Some people prefer to use Uni because it blocks out keyboard sounds but those are the same monsters that don’t use push-to-talk. WHAT THE HELL IS WRONG WITH YOU?!?!?!?!
TL/DR: GSX1000 is great for gaming, decent for Music in HD mode only. Recommend seperate Dac/Amp setup. Scroll up to look at the recommendations.
I agree with this regarding GSX1K. For this thread, it’s already no longer considered, so its a moot point. But in general its hard to recommend because it has awesome gaming features and 7.1 is so much better surround than Dolby Atmos-- by a lot, but it lacks in many other ways as well.
Thanks for taking the time to write this up. A lot of useful information there.
Here are the results of my search so far:
(by the way the “Total under $1000” was in Canadian Dollars)
Amp / Dac: Currently, my top picks for this category would be;
From the reviews and comments I’ve seen, I think I’m leaning more towards either #2 or #3. After having seen Zeos review on the MX3 I was sold, but now I’m also wondering… is the JDS stack better than the MX3 combo unit from Topping?
As for the Sennheiser GSX1000, it’s more expensive than the JDS stack, and from what I’m reading the JDS stack would be superior. I will just have to play around with the EQ and maybe set up 1 profile for music and a different profile for gaming. Also as you say the GSX can’t drive some headsets, I would be worried about buying a set and the GSX only to discover that the GSX is not strong enough to drive it.
Headphones: Currently, my top picks for this category would be; (in no particular order)

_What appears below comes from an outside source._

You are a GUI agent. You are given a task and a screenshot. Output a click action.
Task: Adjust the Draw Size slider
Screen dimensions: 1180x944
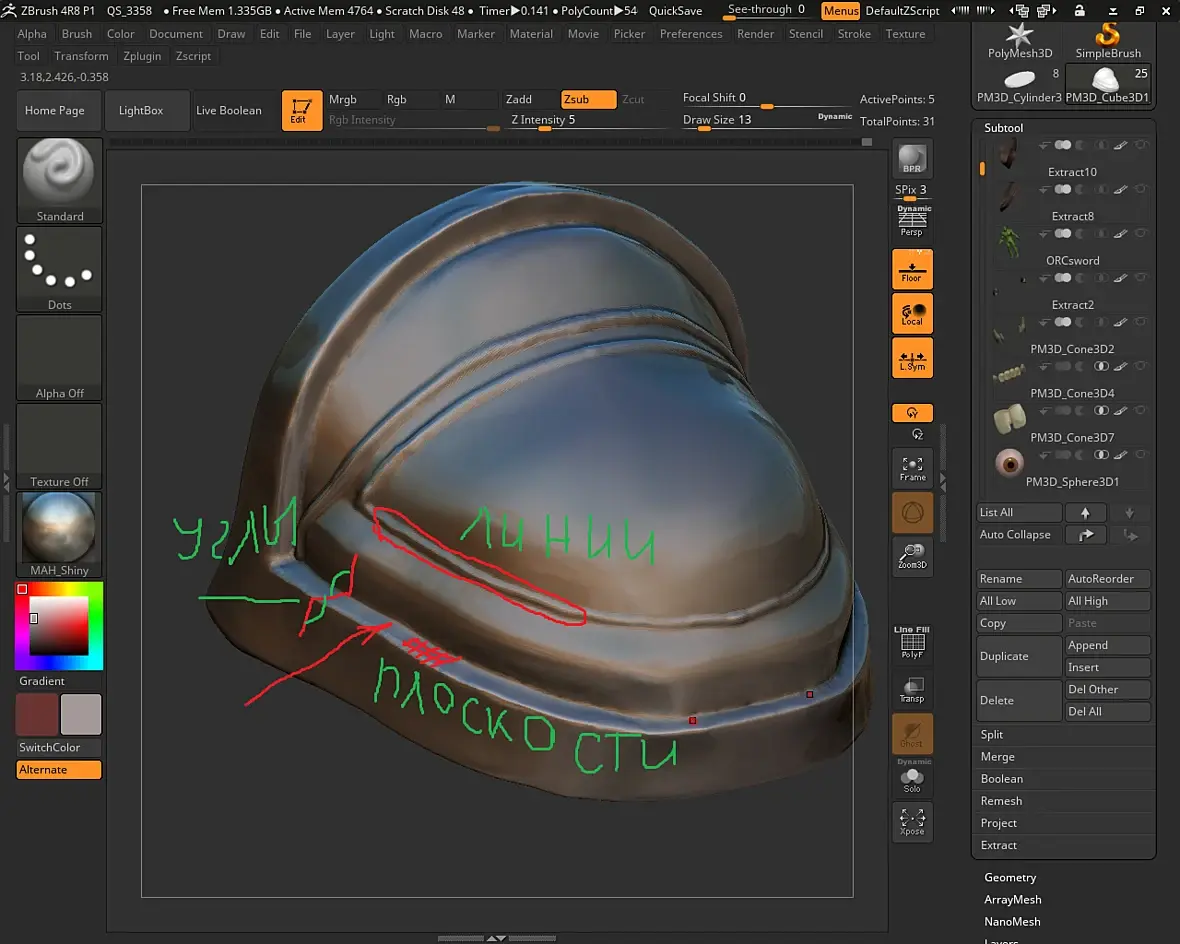click(x=766, y=120)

This category is the hardest because all the reviews are good and how to pick between them? I don’t know. I like the Argons but I’m also not too happy about waiting 9 weeks to get them. I’m also worried about how they would sound plugged into my phone without an amp. Once I get home and plug them into one of the Dac + Amp stacks above it won’t be a problem anymore, but while on the go I still want to have good quality sound at medium/loud volume with lots of bass.
This is the part where I’m conflicted. Do I get a hard to drive headset and look at buying a portable amp to get the most out of them (as well as the Dac + Amp stack above) OR do I just pick one of the easy to drive headsets? the M1060C and ATH-WS1100is both look like great candidates.
~Agh~ I never thought it would be this hard LOL.
It is a buyer market.
One note on the DT 770 Pro, you can get it with as little as 32 ohms which should work well both mobile and at your desktop.
oh ok, good point. but the real question is; between DT770, M1060C, and WS1100is, which one of them is the best? Best Sound quality, best bass, best imaging (sound positioning in virtual surround) and Best Sound Stage?
Also if we take the “Easy/Hard” to drive aspect out of the picture for a sec, would you guys say that the Argons are the best of these 4 choices?
m1060c hands down to me sounds the best out of the 3. value wise the 770 wins for me.